Standard structure for Graphs

Working with graphs is an essential part of computations with the Rydberg analog model. For that reason, QoolQit implements a specific DataGraph class to serve as the basis of all graph creation and manipulation, and setting the logic related to unit-disk graphs. QoolQit integrates with NetworkX (external) for many operations, and the DataGraph inherits from nx.Graph.

Basic construction

The DataGraph is an undirected graph with no self loops. The default way to instantiate a DataGraph is with a set of edges.

from qoolqit import DataGraph

edges = [(0, 1), (1, 2), (2, 3), (3, 0)]
graph = DataGraph(edges)

Later in the graph constructors section we also describe how to construct graphs from sets of coordinates, or with built-in constructors.

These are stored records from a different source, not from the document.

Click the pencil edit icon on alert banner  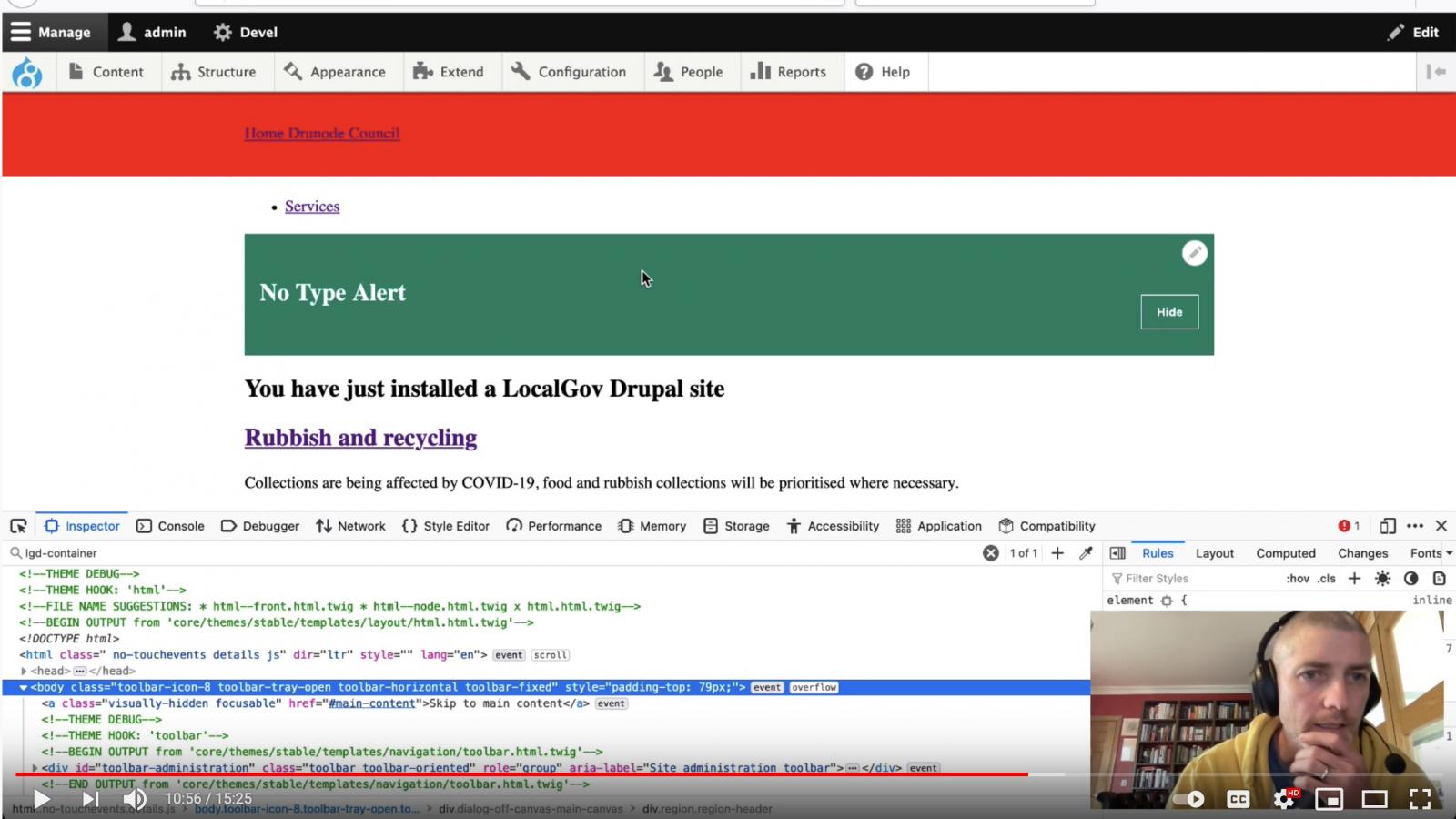point(1194,253)
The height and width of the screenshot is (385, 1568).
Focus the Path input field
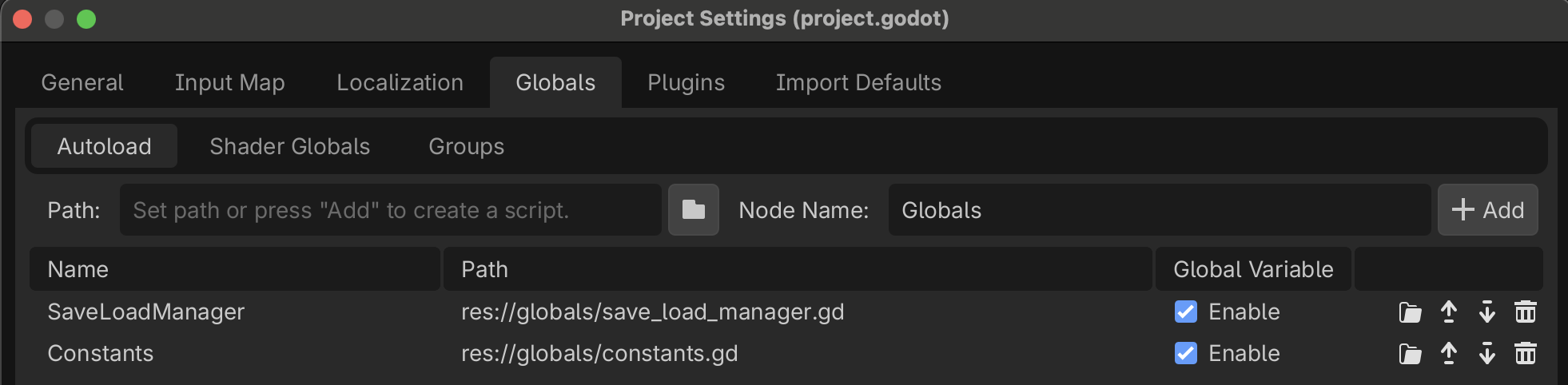point(390,210)
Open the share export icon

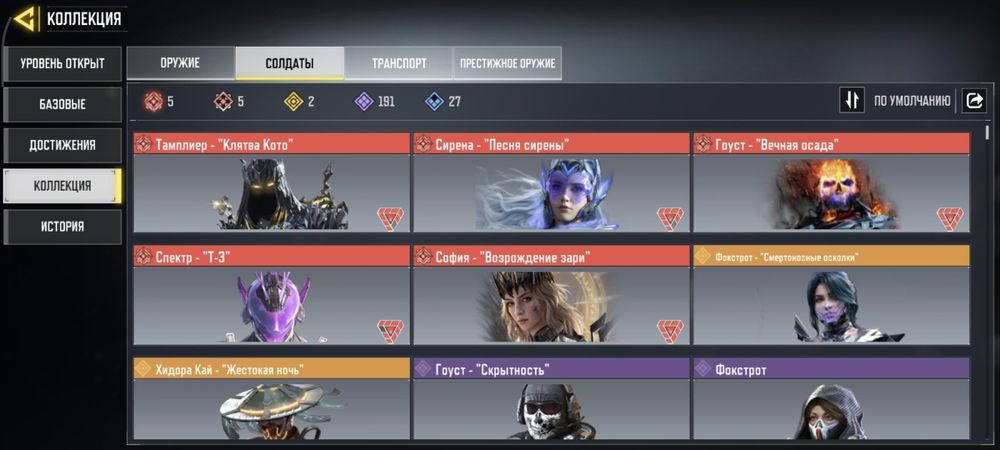tap(974, 100)
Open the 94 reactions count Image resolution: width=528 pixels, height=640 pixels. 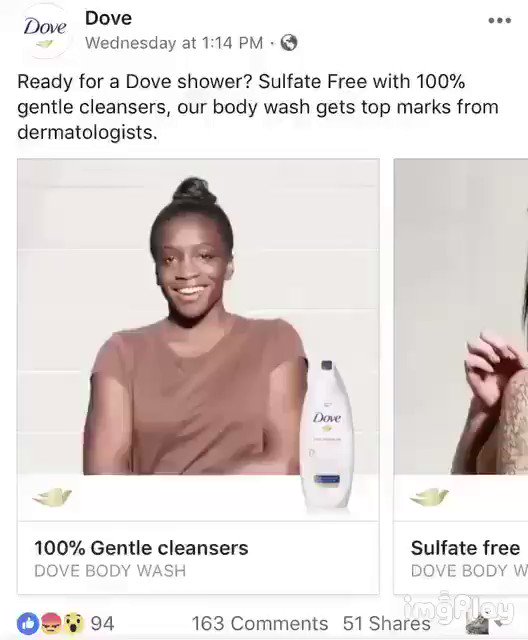click(x=102, y=623)
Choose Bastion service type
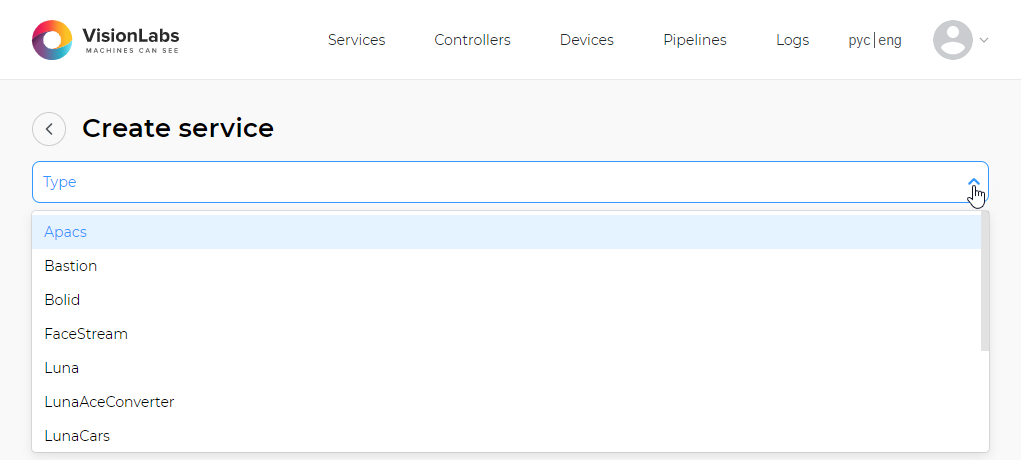 (71, 266)
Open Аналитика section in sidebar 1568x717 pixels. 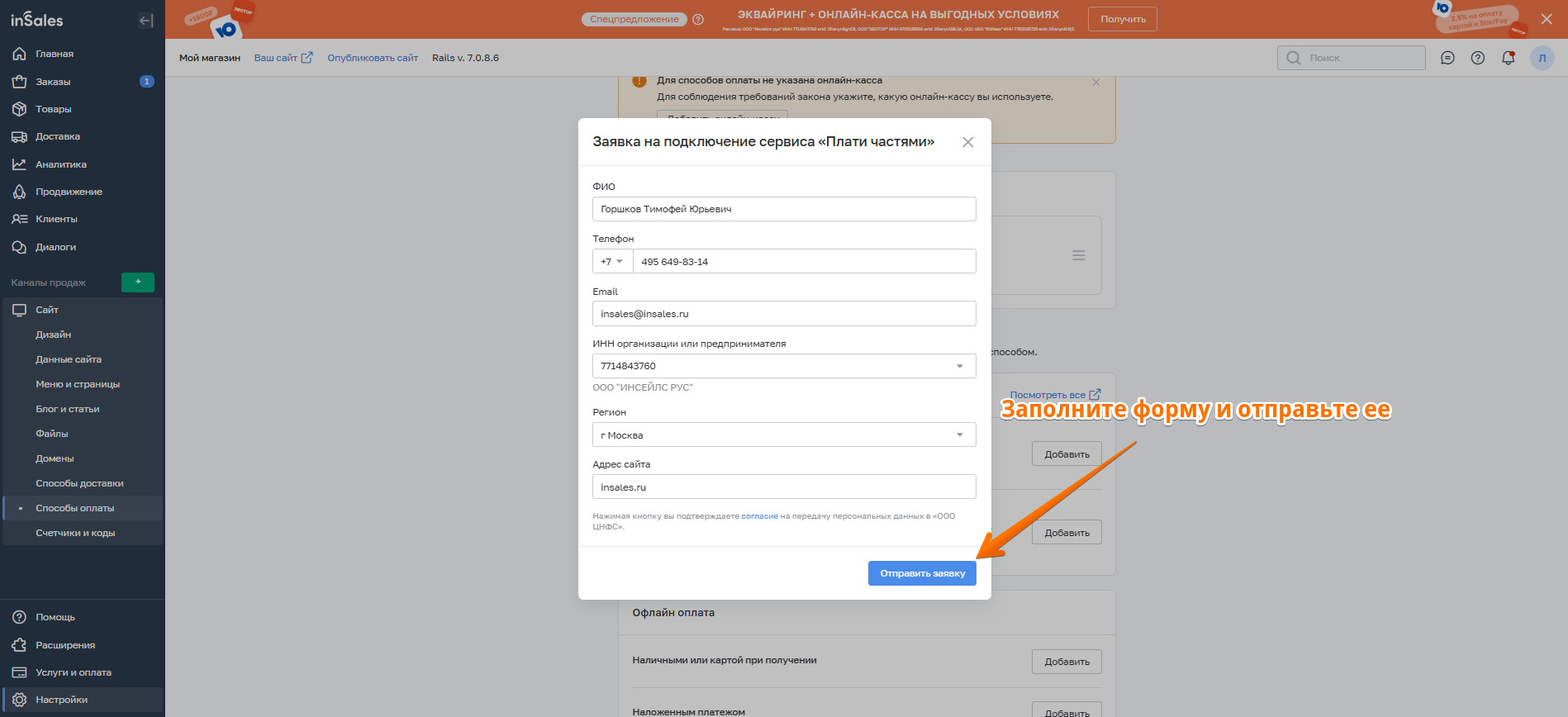pyautogui.click(x=60, y=164)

As with any NetworkX graph, the set of nodes and edges can be accessed:

print(graph.nodes)

[0, 1, 2, 3]

print(graph.edges)

[(0, 1), (0, 3), (1, 2), (2, 3)]

These are the standard NodeView and EdgeView objects from NetworkX, and thus can be used add and access node and edge attributes.

Drawing

We can draw the graph with graph.draw(), which calls draw_networkx (external). As such, optional arguments can be passed that will be fed to NetworkX.

import networkx as nx

pos = nx.circular_layout(graph)

graph.draw(pos = pos)

Coordinates and distances

One convenient property added by QoolQit is the sorted_edges, which guarantees that the indices in each edge tuple are always provided as $(u, v):u<v$. This condition is not guaranteed by calling the NetworkX property graph.edges, but is sometimes useful.

print(graph.sorted_edges)

{(0, 1), (1, 2), (0, 3), (2, 3)}

Another convenient property is accessing the pairs of all nodes in the graph, which again follow the convention of $(u, v):u<v$.

print(graph.all_node_pairs)

{(0, 1), (1, 2), (0, 3), (2, 3), (0, 2), (1, 3)}

In QoolQit a set of attributes that takes center stage when dealing with graphs are the node coordinates. These are essential for the Rydberg analog model as they directly translate to qubit positions that define the interaction term in the Hamiltonian. This behaviour has a close connection with the study of unit-disk graphs, where node coordinates are also essential. The coordinates can be set directly in the respective property:

# The list must have the same length as the number of nodes:
graph.coords = [(-0.5, -0.5), (-0.5, 0.5), (0.5, 0.5), (0.5, -0.5)]

graph.coords

{0: (-0.5, -0.5), 1: (-0.5, 0.5), 2: (0.5, 0.5), 3: (0.5, -0.5)}

# Compute for all node pairs
graph.distances()

# Compute only for connected nodes
graph.distances(graph.sorted_edges)

# Compute for a specific set of node pairs
graph.distances([(0, 1), (0, 2)])

{(0, 1): 1.0, (1, 2): 1.0, (0, 3): 1.0, (2, 3): 1.0, (0, 2): 1.4142135623730951, (1, 3): 1.4142135623730951}
{(0, 1): 1.0, (1, 2): 1.0, (0, 3): 1.0, (2, 3): 1.0}
{(0, 1): 1.0, (0, 2): 1.4142135623730951}

Note

Accessing distances as NumPy arrays or Torch tensors will be designed later.

Furthermore, when calling graph.draw() the coordinate information will be automatically used.

graph.draw()

Graph coordinates can be rescaled. The rescale_coords method only accepts a keyword argument, which must be either scaling or spacing.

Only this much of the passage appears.